Agrivoltaïsme : quand agriculture et solaire se complètent
L'agrivoltaïsme combine production agricole et production d'électricité photovoltaïquesur une même parcelle. Loin de s'opposer, les deux activités se renforcent mutuellement : les panneaux protègent les cultures du soleil excessif, de la grêle et du gel, tandis que la production électrique génère un revenu complémentaire pour l'agriculteur.
Qu'est-ce que l'agrivoltaïsme exactement ?
L'agrivoltaïsme (ou agrivoltaïque) se distingue du simple photovoltaïque au sol par une condition essentielle : l'activité agricole doit rester l'activité principale de la parcelle.

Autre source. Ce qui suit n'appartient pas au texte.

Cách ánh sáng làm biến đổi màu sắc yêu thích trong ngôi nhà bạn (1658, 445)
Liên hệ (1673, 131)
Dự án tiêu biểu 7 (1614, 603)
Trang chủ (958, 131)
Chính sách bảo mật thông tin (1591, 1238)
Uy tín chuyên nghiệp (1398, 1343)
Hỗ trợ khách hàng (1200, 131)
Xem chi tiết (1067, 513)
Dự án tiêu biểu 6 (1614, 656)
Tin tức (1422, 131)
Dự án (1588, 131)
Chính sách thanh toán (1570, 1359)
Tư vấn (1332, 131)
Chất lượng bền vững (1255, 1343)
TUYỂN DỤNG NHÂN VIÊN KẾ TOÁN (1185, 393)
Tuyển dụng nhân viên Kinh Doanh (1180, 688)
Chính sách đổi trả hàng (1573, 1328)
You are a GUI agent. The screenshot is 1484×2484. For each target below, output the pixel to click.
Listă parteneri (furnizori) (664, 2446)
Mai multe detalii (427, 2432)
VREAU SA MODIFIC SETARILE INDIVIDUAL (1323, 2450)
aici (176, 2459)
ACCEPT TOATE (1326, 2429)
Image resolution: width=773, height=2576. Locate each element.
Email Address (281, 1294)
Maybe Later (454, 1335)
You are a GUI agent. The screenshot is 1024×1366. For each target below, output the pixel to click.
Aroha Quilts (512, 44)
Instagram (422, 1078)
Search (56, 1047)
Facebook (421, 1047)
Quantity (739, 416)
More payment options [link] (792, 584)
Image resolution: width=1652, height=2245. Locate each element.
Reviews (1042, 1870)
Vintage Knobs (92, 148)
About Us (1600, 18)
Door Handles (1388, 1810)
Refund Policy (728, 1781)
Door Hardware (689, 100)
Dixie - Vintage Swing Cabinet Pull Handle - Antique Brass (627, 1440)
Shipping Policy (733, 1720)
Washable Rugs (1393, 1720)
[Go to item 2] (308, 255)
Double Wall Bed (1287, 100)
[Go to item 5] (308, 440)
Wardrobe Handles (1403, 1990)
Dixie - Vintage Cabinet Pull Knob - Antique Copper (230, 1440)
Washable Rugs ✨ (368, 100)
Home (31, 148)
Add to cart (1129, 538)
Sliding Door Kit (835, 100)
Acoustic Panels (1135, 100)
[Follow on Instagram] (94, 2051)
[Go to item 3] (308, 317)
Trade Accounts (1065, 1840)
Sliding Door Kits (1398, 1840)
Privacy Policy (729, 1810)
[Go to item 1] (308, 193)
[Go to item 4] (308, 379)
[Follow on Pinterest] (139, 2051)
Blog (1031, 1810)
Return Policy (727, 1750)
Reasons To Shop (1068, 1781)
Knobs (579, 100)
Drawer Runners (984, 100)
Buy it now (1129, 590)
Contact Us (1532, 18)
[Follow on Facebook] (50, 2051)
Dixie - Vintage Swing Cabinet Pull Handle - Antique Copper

Les panneaux solaires sont conçus et positionnés pour apporter un service agronomique mesurable (protection contre les aléas climatiques, réduction du stress hydrique, amélioration des rendements) tout en produisant de l'électricité.
La loi d'accélération des énergies renouvelables de mars 2023 à donné un cadre juridique précis à l'agrivoltaïsme. Un décret d'application (février 2024) fixe les critères : la production agricole ne doit pas diminuer de plus de 10 % par rapport à une parcelle témoin, le taux de couverture des panneaux ne doit pas dépasser 40 % de la surface, et l'installation doit être réversible.
Les différentes configurations agrivoltaïques
| Configuration | Cultures adaptées | Avantage principal |
|---|---|---|
| Panneaux surélevés (4-5 m) | Vignes, arboriculture, maraîchage | Protection grêle, gel, excès de soleil |
| Trackers rotatifs | Grandes cultures, prairies | Ombrage modulable selon la saison |
| Panneaux verticaux (haies solaires) | Élevage, grandes cultures | Brise-vent, ombre pour le bétail |
| Serres photovoltaïques | Maraîchage, horticulture | Abri et production combinés |
Les bénéfices agronomiques mesurés
Le modèle économique pour l'agriculteur
L'agriculteur perçoit un loyer annuel de 1 000 à 3 000 euros par hectare pour la mise à disposition de sa parcelle. Ce revenu complémentaire est garanti pendant 20 à 30 ans via un bail emphytéotique ou un contrat de location. L'investissement dans les panneaux est généralement porté par un développeur solaire (Engie, EDF Renouvelables, TSE, etc.) qui prend en charge la totalité du financement.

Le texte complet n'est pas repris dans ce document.